━━━━━ Data Masukan
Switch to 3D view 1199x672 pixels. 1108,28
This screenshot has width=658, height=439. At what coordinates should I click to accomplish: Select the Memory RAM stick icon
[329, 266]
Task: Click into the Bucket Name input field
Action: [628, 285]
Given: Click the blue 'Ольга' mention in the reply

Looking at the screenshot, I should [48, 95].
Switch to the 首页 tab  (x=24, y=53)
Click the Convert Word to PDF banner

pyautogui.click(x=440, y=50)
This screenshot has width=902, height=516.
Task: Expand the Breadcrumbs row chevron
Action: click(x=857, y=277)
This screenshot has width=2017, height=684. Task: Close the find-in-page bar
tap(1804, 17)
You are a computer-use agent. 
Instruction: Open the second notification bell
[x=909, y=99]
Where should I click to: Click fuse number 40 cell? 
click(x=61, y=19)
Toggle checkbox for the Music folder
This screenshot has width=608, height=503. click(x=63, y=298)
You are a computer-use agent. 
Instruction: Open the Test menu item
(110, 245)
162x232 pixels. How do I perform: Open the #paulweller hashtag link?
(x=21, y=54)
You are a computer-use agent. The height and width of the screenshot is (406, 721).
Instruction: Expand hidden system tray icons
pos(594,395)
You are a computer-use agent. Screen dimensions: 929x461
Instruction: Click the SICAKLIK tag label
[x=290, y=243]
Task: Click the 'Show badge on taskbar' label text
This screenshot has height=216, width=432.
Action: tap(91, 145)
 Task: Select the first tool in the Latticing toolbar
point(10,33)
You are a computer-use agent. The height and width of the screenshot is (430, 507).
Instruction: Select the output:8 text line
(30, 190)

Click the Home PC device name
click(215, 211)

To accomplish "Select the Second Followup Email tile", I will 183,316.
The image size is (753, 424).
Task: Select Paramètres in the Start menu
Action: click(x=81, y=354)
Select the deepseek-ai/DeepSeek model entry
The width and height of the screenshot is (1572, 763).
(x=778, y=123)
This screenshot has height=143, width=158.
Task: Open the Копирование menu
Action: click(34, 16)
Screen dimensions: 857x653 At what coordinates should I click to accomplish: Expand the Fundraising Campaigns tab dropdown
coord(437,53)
━━━━━━━━━━
• _Petunjuk Latihan_
Temukan setiap baris dalam data yang memuat kata "agent", lalu salin baris-baris tersebut.

• _Jawaban Tugas_
You are a computer-use agent. 
You are a computer-use agent. 
You are a computer-use agent. The height and width of the screenshot is (406, 721).
You are a computer-use agent. Screen dimensions: 929x461
You are a computer-use agent. The height and width of the screenshot is (430, 507).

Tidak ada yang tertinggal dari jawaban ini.